We consider the virial expansion of the zeroth and first spectral moments of collision-induced absorption and light scattering spectra. For the case of absorption the gases and gas mixtures helium-argon, hydrogen-helium, hydrogen-argon, and hydrogen are considered. The measured second virial spectral coefficients are in close agreement with computations based on first principles. The third virial coefficients of the complexes He-Ar-Ar, He-He-Ar, H2-He-He, H2-H2-He, H2-H2-H2, and H2-Ar-Ar, have also been computed from first principles, using the most dependable pair dipole and pair potential functions available. Measured ternary moments are consistently greater than calculated ones, especially at the higher temperatures. The observed excess must be due to a positive ternary spectral component of collision-induced absorption due to irreducible dipole components.

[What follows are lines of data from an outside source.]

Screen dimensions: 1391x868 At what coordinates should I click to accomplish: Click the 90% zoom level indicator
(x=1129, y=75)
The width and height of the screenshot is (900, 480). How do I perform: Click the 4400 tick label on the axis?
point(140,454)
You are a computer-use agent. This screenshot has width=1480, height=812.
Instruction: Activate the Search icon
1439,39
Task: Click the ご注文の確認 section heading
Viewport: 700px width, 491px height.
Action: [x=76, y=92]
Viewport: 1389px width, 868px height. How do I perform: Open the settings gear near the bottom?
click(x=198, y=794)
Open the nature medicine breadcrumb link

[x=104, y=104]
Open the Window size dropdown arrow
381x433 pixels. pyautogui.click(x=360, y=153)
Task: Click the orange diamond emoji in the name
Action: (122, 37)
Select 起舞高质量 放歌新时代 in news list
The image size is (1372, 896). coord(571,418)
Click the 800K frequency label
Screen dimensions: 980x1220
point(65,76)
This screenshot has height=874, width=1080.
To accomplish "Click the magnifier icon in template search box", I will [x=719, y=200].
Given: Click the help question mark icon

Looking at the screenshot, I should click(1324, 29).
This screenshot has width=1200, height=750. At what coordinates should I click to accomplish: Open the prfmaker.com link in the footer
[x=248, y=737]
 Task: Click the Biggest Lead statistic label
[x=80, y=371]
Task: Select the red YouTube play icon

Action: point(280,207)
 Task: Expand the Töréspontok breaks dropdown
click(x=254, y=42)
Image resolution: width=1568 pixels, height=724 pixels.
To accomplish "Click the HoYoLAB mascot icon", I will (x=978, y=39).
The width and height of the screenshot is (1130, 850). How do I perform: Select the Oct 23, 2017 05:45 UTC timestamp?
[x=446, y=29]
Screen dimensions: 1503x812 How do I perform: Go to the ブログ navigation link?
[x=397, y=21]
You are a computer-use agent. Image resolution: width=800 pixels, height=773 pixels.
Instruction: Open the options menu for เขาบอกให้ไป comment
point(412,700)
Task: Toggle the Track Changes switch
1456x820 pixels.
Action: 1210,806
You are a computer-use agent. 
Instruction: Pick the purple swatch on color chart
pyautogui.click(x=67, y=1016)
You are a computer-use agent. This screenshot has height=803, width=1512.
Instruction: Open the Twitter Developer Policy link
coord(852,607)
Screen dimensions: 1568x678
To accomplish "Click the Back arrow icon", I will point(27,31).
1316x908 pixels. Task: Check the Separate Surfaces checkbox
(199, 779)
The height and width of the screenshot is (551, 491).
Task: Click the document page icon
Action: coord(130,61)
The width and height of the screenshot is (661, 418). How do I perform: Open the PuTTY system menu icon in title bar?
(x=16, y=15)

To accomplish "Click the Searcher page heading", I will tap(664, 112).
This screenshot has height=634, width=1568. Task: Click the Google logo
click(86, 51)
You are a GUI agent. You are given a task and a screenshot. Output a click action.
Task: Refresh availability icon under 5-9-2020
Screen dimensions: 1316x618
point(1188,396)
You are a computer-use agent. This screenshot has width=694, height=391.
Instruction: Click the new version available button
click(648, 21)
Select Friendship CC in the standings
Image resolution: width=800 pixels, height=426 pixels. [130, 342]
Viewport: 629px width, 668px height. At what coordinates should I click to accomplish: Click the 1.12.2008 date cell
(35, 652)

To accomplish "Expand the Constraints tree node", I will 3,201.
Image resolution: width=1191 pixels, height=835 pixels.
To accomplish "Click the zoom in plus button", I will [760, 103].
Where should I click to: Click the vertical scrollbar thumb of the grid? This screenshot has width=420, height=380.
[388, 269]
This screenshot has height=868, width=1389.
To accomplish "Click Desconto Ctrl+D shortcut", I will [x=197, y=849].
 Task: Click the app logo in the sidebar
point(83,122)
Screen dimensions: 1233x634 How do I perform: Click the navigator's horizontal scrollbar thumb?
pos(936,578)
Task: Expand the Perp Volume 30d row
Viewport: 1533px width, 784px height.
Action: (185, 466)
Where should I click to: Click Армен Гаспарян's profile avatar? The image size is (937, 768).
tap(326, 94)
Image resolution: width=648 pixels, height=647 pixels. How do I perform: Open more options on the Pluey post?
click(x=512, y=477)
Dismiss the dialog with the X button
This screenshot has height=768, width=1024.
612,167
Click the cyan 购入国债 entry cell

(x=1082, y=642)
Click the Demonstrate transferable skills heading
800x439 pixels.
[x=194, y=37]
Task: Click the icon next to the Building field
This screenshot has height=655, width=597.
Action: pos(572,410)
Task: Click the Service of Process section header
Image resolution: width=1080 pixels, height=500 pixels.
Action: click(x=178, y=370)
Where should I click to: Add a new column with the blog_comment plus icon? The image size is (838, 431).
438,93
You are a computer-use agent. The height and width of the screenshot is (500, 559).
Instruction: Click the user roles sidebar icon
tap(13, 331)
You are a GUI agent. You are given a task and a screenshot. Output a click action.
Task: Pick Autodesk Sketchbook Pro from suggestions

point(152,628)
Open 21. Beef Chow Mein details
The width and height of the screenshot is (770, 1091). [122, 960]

In the case of collision-induced, depolarized light scattering, a similar study of the 2- and 3-body effects in compressed hydrogen gas suggests at low temperatures (50 K) the presence of a positive irreducible component of a magnitude of roughly 40% of the pairwise-additive component. Theoretical estimates of the long-range (classical) irreducible anisotropy of the polarizability of 3-body complexes suggest a positive spectral contribution which, however, amounts to about 1/4 of the difference observed between measurement and theory. At the high temperature (297 K) a negative irreducible component is seen in the measurements which must be non-classical, of an overlap (short-range) nature. Quantum corrections of the Wigner-Kirk wood type are found to be significant.